Tonight's picture was taken in January of 2008. We took Mattie for a walk on Roosevelt Island that weekend. We used to walk the Island often. It was practically in our backyard and made us feel like we were escaping the city. Since Mattie has died, over time, we visit the Island less and less. I am not sure if we are making a conscious decision to do that, but I do know during the first year of Mattie's death, Peter went to the Island every weekend morning. I think the Island helped us connect with Mattie early on. But with time, Mattie has become defined within us, not so much through our physical space. 

Quote of the day: The best and most beautiful things in this world cannot be seen or even heard, but must be felt with the heart. ~ Helen Keller

It has been the most uncomfortable four days for me. As I am still running a fever and not myself. The antibiotics weren't working, so I knew I needed to see the doctor today. I honestly did not have the energy to drive anywhere much less cook or do anything for myself. I was fortunate that Peter decided to work from home to help me, because I couldn't have managed without him. In line with what Helen Keller was talking about I think beautiful things are not only felt from the heart, but are seen during times of stress and illness.  

One of the things I have learned through Mattie's cancer battle is that Peter and I have been there for each other in times of great stress, heartache, and sadness. Such devastation can either break a marriage or strengthen it. For us, we continue to find ways to manage and cope together with what life has dealt us. With that said it is very evident that when one of us becomes sick, even with a cold or flu, we get upset. It is hard to see one part of our remaining unit shut down and because of what we lived through, there is always fear involved as to when things will get better. 

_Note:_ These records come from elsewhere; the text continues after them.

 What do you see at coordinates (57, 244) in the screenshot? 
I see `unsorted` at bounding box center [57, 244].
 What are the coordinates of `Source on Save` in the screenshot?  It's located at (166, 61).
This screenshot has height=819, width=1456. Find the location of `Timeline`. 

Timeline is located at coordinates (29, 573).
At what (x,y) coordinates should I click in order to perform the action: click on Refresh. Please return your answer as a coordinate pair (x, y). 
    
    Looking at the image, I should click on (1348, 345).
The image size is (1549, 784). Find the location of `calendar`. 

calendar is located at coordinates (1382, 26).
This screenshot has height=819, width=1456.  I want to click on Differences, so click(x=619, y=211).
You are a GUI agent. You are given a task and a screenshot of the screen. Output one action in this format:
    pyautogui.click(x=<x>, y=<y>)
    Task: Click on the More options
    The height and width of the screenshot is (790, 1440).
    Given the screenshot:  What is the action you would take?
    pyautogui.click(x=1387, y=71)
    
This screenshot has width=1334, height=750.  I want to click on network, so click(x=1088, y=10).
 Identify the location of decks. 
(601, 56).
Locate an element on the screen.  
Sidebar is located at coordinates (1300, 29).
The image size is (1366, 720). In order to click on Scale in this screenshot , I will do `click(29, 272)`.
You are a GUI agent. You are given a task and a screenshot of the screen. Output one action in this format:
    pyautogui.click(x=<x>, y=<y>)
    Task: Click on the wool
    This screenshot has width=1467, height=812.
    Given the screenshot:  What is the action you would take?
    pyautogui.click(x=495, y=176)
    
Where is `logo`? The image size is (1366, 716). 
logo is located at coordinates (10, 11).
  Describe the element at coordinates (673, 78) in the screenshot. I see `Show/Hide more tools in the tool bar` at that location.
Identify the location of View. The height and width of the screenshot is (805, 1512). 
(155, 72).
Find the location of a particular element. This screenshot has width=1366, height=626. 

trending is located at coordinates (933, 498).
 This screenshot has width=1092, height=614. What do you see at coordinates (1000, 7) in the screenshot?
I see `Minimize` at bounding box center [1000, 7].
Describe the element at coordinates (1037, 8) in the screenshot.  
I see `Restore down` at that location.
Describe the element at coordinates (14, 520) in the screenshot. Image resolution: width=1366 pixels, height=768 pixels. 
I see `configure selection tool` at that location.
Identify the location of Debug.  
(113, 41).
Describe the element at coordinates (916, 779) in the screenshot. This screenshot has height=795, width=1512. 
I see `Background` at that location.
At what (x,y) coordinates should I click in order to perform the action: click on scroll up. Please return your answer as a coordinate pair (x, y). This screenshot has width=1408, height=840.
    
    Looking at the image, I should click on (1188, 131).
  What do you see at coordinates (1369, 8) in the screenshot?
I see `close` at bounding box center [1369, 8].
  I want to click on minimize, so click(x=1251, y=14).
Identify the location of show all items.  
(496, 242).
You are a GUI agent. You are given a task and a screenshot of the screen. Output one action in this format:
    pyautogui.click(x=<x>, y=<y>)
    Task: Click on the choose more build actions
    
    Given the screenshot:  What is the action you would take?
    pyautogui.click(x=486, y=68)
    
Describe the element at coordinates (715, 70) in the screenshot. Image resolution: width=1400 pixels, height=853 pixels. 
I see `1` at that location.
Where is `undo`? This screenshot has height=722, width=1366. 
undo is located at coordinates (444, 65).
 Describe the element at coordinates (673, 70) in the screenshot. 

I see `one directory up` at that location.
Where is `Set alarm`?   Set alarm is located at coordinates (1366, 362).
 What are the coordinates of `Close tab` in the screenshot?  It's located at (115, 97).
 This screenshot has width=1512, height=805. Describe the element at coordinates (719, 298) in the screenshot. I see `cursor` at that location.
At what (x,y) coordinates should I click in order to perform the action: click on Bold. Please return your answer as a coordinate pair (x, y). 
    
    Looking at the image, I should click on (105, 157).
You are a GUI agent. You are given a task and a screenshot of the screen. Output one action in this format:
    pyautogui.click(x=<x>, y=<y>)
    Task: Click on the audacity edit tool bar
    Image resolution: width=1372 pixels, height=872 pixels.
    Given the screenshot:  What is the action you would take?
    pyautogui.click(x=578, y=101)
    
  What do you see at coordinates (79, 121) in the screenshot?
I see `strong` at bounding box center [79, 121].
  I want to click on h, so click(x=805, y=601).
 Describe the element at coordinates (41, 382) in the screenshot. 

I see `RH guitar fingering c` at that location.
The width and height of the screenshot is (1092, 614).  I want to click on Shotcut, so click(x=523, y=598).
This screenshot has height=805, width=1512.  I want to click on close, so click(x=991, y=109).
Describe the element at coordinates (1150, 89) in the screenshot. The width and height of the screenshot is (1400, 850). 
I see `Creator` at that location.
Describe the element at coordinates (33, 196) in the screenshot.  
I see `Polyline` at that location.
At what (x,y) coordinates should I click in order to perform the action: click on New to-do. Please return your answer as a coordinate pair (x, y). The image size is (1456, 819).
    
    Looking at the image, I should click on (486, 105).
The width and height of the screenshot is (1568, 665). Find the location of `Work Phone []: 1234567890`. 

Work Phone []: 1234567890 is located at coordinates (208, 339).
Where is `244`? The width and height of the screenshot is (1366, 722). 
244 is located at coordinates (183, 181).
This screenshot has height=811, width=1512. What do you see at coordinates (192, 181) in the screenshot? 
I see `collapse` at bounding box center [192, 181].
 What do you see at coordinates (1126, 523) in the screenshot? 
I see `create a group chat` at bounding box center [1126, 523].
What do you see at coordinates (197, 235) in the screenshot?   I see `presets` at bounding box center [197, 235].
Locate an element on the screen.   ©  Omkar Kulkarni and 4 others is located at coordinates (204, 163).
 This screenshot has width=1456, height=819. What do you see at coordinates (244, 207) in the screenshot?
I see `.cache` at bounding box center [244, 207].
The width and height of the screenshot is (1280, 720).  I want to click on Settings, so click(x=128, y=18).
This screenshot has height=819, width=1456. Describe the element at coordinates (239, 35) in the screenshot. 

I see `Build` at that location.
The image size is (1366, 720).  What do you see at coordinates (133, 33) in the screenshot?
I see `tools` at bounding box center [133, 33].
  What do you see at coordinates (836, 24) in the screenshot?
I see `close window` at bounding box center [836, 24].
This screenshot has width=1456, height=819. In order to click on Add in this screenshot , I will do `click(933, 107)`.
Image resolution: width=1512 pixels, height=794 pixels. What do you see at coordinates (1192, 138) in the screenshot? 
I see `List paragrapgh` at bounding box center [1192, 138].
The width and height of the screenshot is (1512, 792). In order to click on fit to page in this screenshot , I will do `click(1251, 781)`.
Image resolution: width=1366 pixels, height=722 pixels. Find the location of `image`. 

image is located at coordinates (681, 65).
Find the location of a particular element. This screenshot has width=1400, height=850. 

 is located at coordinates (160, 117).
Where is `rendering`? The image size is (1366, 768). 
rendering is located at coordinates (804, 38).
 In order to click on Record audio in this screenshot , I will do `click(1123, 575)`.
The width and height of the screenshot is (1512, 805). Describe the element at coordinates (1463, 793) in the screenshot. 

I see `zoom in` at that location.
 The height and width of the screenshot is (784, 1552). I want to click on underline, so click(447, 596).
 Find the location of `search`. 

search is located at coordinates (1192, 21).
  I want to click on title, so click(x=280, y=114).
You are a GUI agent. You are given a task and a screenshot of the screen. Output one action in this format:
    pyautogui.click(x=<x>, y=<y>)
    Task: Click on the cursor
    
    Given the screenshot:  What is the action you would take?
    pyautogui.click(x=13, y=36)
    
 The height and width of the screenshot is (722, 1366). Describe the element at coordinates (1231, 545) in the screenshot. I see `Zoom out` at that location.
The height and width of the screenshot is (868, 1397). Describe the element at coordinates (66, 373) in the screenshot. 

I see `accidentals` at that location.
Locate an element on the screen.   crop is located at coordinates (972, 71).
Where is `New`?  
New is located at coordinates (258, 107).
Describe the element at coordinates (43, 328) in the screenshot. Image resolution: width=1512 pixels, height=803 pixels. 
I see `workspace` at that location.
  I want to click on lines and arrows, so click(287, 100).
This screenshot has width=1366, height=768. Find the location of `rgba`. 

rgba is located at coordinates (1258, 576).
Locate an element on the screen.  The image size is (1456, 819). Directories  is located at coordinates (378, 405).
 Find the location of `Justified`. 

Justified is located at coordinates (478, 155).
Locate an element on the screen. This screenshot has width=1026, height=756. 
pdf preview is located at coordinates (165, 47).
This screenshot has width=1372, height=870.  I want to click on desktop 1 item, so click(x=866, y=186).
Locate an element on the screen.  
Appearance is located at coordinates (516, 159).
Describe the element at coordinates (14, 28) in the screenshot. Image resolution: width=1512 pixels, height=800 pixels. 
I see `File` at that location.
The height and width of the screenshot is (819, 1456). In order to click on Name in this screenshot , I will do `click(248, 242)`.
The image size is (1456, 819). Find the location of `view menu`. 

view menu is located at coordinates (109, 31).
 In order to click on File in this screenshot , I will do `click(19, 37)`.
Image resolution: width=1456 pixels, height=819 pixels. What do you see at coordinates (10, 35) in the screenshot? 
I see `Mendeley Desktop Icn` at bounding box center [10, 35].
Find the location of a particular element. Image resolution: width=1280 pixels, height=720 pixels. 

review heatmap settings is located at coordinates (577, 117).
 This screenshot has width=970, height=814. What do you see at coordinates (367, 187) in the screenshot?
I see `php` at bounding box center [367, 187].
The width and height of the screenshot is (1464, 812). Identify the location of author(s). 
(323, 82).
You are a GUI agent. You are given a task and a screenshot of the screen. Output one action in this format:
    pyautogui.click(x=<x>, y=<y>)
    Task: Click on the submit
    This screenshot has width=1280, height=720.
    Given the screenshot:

I have one more day to recover before deciding if I am traveling to the Foundation's think tank on Wednesday. It is my hope that tomorrow is a better day because it would be a shame not to be able to see how all our plans for the think tank have unfolded. 

February 9, 2014

Sunday, February 9, 2014

Sunday, February 9, 2014

Tonight's picture was taken in February of 2009. During that time period, Mattie seemed to love cupcakes. As you can see from this photo, he popped a mini cupcake into his mouth. But the story behind the cupcakes was the following..... Mattie wasn't eating much at that point in his treatment and we were also trying to encourage him to participate in physical therapy to relearn how to walk. The incentive system that I created for Mattie involved cupcakes. If he listened to Anna (his therapist) and tried his best in a session, then his reward was a cupcake. Between hospital admissions, I would go home and bake two dozen cupcakes and literally cart them with me to the hospital on admission day. I don't know where I got the energy to do this, but when it came to Mattie, I found the resources. 

Quote of the day: Sometimes you have got to be able to listen to yourself and be okay with no one else understanding. ~ Simi Ngr

I am still under the weather today and have remained in bed all day. Peter captured some photos today of our snow flurries. It was quite a beautiful sight to see but what you can't tell is on the wooden fence and within these bushes are many, many sparrows. Hundreds of sparrows visit our deck each day and grace our feeders. When they are not on our feeders, they perch themselves in our bushes. Though this is the commons area of our plaza, I call these bushes ours, because Peter and Mattie literally planted all of them together. 

This photo reminds me of the 12 days of Christmas..... two turtle doves, but instead there is no partridge in a pear tree here!